Over 60% of AI project failures in production trace to data quality, context problems, or governance failures — not model limitations. Yet when agents misbehave, the first instinct is almost always to touch the prompt. The second instinct is to switch models. The third might be to add a reranker. The upstream database that feeds the whole pipeline rarely makes the troubleshooting list until months of work have been wasted.

Why the Model Gets the Blame

LLMs are probabilistic and their failures look like reasoning errors. When a customer support agent cites a pricing policy from two quarters ago, it feels like a hallucination. When a document assistant conflates two different products with similar names, it looks like a context window problem. When an extraction agent returns null for a required field 15% of the time, it reads like model inconsistency.

These diagnoses are usually wrong. The pricing policy failure happens because three versions of the same document exist in the vector store with no timestamp metadata. The conflation happens because two products were merged last year and the description fields were never reconciled. The null extraction happens because 15% of the source records have missing values that were never surfaced in any monitoring dashboard.

The model is synthesizing its inputs faithfully. The inputs are the problem.

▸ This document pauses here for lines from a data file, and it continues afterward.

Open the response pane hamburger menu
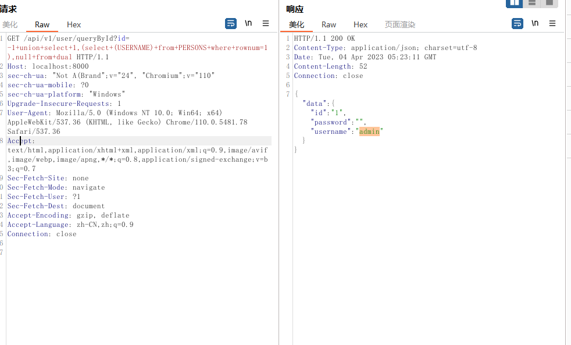The image size is (571, 345). coord(552,24)
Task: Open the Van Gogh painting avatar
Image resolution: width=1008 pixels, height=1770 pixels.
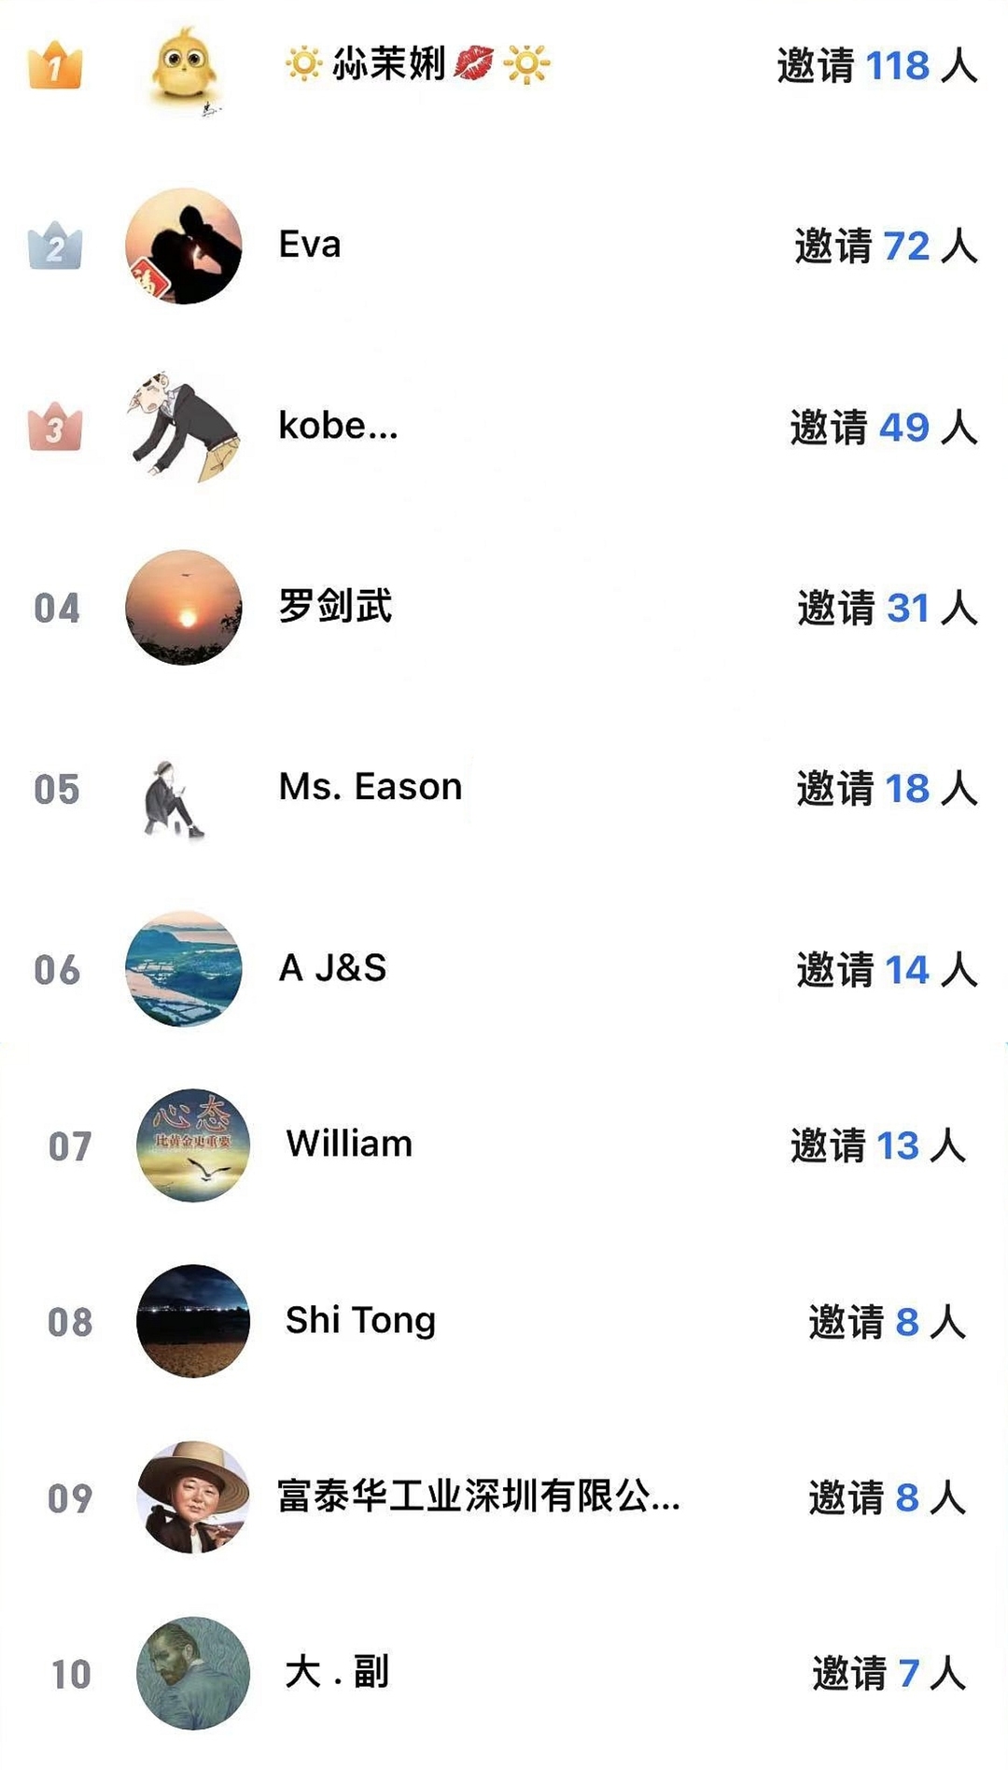Action: coord(193,1673)
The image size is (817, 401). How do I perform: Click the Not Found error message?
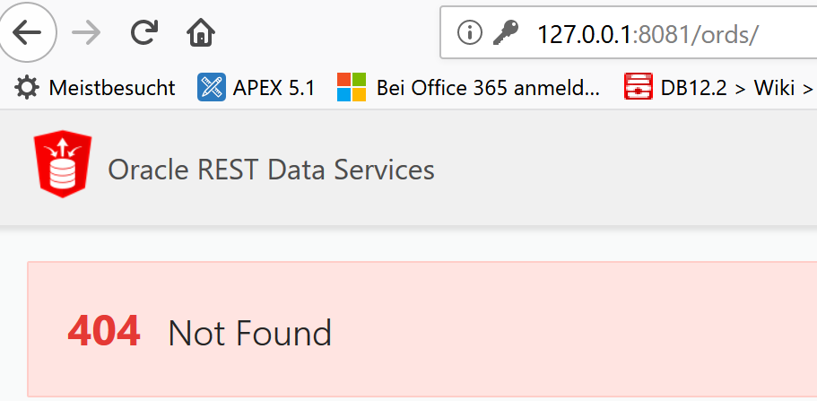click(x=249, y=333)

This matters because the remediation paths are completely different. If the model is at fault, you tune the prompt, add examples, or upgrade. If the data is at fault, you need freshness validation, deduplication, schema enforcement, and completeness monitoring — none of which a better model will give you.

The Failure Modes That Look Like Model Errors

Null propagation. A source database has 15% null values for a product category field. The agent retrieves records, encounters the nulls, and either fabricates plausible-sounding category names or silently drops those records. The eval catches neither: the fabricated values pass format checks, and the dropped records don't surface as errors. You discover the problem when a downstream report shows an unexplained gap.

Duplicate records with conflicting state. An order management system has a customer appearing in three records — one from a legacy import, one from a self-service signup, and one created by a support agent. The agent tasked with summarizing customer history synthesizes all three, producing a contradictory profile. The model isn't confused; it was handed contradictory source material.

Stale documents in retrieval corpora. A RAG system indexes documentation. The source documents get updated, but the index refresh runs nightly and only picks up new files — not edits to existing ones. Support tickets start reflecting last year's features. Adding metadata recency filters doesn't help because the files don't have reliable last-modified fields in the index.

Schema drift between training and inference time. An agent was built against a database schema where status is an enum with four values. A migration added a fifth value and a backfill partially completed — meaning 40% of recent records have the new value and 60% have one of the old ones. The agent was never updated to understand the new value and silently misclassifies 40% of recent items.

Inconsistent field definitions across sources. The word "revenue" appears in four different tables and means something slightly different in each — one is gross, one is net, one excludes refunds, one is collected vs. recognized. An analytics agent asked to report "revenue" picks whichever source retrieves highest in the semantic search. Which one that is depends on which recent documents talked about revenue in a similar context to the query.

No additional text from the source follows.